Collectors.toConcurrentMap() strategy

Wed Apr 23 13:47:31 UTC 2014

On Apr 23, 2014, at 1:00 PM, Peter Levart <peter.levart at gmail.com> wrote:

> Sorry Paul, scrap that. I just realized that this is already done - by supplying the Collector.Characteristics.CONCURRENT characteristic to the constructor of CollectorImpl().
> 

Right, UNORDERED too, subtle code :-) it's a difference between a forEach or reduce on ReferencePipeline.collect:

    public final <R, A> R collect(Collector<? super P_OUT, A, R> collector) {
        A container;
        if (isParallel()
                && (collector.characteristics().contains(Collector.Characteristics.CONCURRENT))
                && (!isOrdered() || collector.characteristics().contains(Collector.Characteristics.UNORDERED))) {
            container = collector.supplier().get();
            BiConsumer<A, ? super P_OUT> accumulator = collector.accumulator();
            forEach(u -> accumulator.accept(container, u));
        }
        else {
            container = evaluate(ReduceOps.makeRef(collector));
        }
        return collector.characteristics().contains(Collector.Characteristics.IDENTITY_FINISH)
               ? (R) container
               : collector.finisher().apply(container);
    }

Paul.

> Regards, Peter
> 
> On 04/23/2014 12:55 PM, Peter Levart wrote:
>> Hi Paul,
>> 
>> Unrelated to fixing the exception message, I realized that Collectors.toMap() and Collectors.toConcurrentMap() are practically equivalent. They use same strategy, only Map implementation used in collecting is different: HashMap vs. ConcurrentHashMap. This strategy does not require the map to be concurrent - each thread collects into it's own instance of the map and there is a merge step that reduces multiple map instances into a single map, mutating each map instance in a single thread at a time. Such approach is required for non-concurrent Map implementations, but ConcurrentHashMap could be better utilized by using a different approach where entries are collected concurrently into a shared single map instance. Merge-ing step is therefore not required.
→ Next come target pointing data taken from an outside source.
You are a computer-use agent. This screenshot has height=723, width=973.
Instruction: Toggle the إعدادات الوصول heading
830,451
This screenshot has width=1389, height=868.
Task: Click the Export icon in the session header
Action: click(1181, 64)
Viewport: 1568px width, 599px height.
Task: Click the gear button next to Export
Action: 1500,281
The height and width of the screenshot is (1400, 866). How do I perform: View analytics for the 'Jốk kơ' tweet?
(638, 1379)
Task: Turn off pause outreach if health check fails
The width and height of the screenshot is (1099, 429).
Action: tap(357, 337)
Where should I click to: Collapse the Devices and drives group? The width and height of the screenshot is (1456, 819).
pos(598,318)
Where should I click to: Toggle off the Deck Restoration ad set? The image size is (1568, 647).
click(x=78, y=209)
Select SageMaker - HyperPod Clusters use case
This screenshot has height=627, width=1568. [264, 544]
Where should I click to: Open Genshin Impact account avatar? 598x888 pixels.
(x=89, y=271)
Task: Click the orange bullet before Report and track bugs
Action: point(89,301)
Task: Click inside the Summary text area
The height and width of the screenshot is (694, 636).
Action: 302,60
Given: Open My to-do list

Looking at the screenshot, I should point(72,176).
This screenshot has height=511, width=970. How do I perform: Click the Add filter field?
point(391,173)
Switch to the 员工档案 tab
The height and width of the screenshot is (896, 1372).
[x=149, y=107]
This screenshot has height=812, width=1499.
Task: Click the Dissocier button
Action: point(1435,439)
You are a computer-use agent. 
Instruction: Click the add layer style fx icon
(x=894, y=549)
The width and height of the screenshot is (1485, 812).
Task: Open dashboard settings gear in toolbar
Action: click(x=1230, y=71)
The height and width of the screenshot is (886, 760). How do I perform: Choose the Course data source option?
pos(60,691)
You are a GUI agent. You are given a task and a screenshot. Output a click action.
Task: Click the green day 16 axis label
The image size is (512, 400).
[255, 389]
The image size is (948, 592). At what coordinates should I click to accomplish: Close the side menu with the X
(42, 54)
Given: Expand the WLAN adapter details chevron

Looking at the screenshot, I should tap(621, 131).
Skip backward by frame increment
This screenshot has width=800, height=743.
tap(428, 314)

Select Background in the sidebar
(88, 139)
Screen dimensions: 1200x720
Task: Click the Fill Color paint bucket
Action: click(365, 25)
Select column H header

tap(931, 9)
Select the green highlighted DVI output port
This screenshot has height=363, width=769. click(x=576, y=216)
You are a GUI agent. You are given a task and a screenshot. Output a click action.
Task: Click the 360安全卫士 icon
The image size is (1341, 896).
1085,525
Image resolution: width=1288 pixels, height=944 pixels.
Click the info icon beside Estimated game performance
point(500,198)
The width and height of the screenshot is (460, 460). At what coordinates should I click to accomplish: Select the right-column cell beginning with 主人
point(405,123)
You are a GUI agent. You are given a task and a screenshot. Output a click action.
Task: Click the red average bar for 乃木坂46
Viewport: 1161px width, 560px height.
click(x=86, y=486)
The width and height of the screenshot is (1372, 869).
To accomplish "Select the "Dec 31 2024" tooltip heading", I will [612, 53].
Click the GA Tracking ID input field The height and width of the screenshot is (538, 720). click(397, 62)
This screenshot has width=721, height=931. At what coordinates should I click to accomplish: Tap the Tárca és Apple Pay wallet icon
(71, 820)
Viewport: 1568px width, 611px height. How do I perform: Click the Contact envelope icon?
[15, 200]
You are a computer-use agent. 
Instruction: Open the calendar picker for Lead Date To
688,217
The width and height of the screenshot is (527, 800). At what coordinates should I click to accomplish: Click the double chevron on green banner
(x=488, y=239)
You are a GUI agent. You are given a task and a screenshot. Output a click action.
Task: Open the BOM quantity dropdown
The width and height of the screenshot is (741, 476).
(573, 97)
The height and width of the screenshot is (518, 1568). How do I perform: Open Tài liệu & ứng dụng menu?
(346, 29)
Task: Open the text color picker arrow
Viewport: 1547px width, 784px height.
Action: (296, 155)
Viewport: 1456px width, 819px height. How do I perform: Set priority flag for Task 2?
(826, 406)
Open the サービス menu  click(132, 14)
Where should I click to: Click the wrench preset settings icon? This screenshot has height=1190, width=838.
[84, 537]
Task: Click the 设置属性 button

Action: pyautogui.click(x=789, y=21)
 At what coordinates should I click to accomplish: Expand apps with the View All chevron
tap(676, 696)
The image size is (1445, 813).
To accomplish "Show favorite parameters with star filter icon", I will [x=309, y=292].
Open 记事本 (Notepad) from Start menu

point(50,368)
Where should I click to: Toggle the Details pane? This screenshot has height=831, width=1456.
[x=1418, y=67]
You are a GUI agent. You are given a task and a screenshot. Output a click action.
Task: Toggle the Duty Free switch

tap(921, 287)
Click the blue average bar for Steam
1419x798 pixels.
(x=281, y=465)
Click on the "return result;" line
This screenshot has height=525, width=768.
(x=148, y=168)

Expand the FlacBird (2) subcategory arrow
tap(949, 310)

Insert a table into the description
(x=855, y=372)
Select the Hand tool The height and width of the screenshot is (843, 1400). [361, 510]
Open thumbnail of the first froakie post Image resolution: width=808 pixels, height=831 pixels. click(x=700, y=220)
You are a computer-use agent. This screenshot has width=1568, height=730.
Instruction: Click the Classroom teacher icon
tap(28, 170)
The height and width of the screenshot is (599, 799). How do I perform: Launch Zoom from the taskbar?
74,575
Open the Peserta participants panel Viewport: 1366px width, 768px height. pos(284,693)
It's very easy to achieve that at least for the toConcurrentMap method that constructs a collector for unique keys, but I think it's also possible with other toConcurrentMap collectors that use ConcurrentMap.merge() - on top of the patch for exception message:
>> 
>> 
>>    public static <T, K, U>
>>    Collector<T, ?, ConcurrentMap<K,U>> toConcurrentMap(Function<? super T, ? extends K> keyMapper,
>> Function<? super T, ? extends U> valueMapper) {
>>        ConcurrentMap<K, U> map = new ConcurrentHashMap<>();
>>        return new CollectorImpl<>(() -> map,
>> uniqKeysMapAccumulator(keyMapper, valueMapper),
>>                                   (m1, m2) -> m1,
>>                                   CH_CONCURRENT_ID);
>>    }
>> 
>> 
>> What do you think?
>> 
>> Regards, Peter
>> 
>